Extracted data entries
↓

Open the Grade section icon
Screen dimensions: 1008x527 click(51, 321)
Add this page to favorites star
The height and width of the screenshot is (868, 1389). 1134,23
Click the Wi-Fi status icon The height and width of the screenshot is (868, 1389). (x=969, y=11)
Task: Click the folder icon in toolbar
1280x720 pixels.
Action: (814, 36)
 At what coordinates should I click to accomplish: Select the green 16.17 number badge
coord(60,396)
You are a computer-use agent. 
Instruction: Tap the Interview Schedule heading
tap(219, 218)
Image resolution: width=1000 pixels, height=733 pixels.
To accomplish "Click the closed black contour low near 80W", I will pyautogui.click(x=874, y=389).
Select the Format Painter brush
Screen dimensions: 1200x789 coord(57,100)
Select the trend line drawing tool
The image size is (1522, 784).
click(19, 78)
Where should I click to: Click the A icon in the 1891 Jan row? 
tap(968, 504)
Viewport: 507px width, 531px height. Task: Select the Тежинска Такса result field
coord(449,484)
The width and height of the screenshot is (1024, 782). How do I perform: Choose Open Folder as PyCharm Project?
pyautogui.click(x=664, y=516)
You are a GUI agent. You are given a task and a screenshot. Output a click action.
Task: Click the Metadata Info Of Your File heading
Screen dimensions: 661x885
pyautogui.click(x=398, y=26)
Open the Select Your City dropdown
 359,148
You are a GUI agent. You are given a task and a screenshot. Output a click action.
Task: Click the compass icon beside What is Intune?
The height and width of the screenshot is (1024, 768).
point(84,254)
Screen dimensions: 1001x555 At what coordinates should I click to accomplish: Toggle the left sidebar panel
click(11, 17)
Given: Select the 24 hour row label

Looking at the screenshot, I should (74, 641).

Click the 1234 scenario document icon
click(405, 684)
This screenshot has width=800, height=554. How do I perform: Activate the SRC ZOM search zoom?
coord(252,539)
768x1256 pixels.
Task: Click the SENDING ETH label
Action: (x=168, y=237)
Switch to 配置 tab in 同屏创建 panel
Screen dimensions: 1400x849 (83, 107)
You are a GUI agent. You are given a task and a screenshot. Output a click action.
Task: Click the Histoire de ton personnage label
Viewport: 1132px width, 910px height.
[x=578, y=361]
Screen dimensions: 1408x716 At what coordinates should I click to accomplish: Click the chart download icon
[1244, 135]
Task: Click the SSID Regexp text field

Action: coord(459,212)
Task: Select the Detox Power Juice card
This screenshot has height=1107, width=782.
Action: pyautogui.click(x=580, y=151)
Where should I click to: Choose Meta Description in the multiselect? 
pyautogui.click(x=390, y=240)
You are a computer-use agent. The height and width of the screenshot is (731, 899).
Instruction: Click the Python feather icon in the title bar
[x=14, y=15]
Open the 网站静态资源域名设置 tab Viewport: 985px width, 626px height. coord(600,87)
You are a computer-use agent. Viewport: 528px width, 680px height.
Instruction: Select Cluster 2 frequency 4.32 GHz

↑

**THE PROBLEM:** Reproduce every record above verbatim, line for line, with no changes.

**EXERCISE OUTPUT:**
Open the Grade section icon
Screen dimensions: 1008x527 click(51, 321)
Add this page to favorites star
The height and width of the screenshot is (868, 1389). 1134,23
Click the Wi-Fi status icon The height and width of the screenshot is (868, 1389). (x=969, y=11)
Task: Click the folder icon in toolbar
1280x720 pixels.
Action: (814, 36)
 At what coordinates should I click to accomplish: Select the green 16.17 number badge
coord(60,396)
You are a computer-use agent. 
Instruction: Tap the Interview Schedule heading
tap(219, 218)
Image resolution: width=1000 pixels, height=733 pixels.
To accomplish "Click the closed black contour low near 80W", I will pyautogui.click(x=874, y=389).
Select the Format Painter brush
Screen dimensions: 1200x789 coord(57,100)
Select the trend line drawing tool
The image size is (1522, 784).
click(19, 78)
Where should I click to: Click the A icon in the 1891 Jan row? 
tap(968, 504)
Viewport: 507px width, 531px height. Task: Select the Тежинска Такса result field
coord(449,484)
The width and height of the screenshot is (1024, 782). How do I perform: Choose Open Folder as PyCharm Project?
pyautogui.click(x=664, y=516)
You are a GUI agent. You are given a task and a screenshot. Output a click action.
Task: Click the Metadata Info Of Your File heading
Screen dimensions: 661x885
pyautogui.click(x=398, y=26)
Open the Select Your City dropdown
 359,148
You are a GUI agent. You are given a task and a screenshot. Output a click action.
Task: Click the compass icon beside What is Intune?
The height and width of the screenshot is (1024, 768).
point(84,254)
Screen dimensions: 1001x555 At what coordinates should I click to accomplish: Toggle the left sidebar panel
click(11, 17)
Given: Select the 24 hour row label

Looking at the screenshot, I should (74, 641).

Click the 1234 scenario document icon
click(405, 684)
This screenshot has width=800, height=554. How do I perform: Activate the SRC ZOM search zoom?
coord(252,539)
768x1256 pixels.
Task: Click the SENDING ETH label
Action: (x=168, y=237)
Switch to 配置 tab in 同屏创建 panel
Screen dimensions: 1400x849 (83, 107)
You are a GUI agent. You are given a task and a screenshot. Output a click action.
Task: Click the Histoire de ton personnage label
Viewport: 1132px width, 910px height.
[x=578, y=361]
Screen dimensions: 1408x716 At what coordinates should I click to accomplish: Click the chart download icon
[1244, 135]
Task: Click the SSID Regexp text field

Action: coord(459,212)
Task: Select the Detox Power Juice card
This screenshot has height=1107, width=782.
Action: pyautogui.click(x=580, y=151)
Where should I click to: Choose Meta Description in the multiselect? 
pyautogui.click(x=390, y=240)
You are a computer-use agent. The height and width of the screenshot is (731, 899).
Instruction: Click the Python feather icon in the title bar
[x=14, y=15]
Open the 网站静态资源域名设置 tab Viewport: 985px width, 626px height. coord(600,87)
You are a computer-use agent. Viewport: 528px width, 680px height.
Instruction: Select Cluster 2 frequency 4.32 GHz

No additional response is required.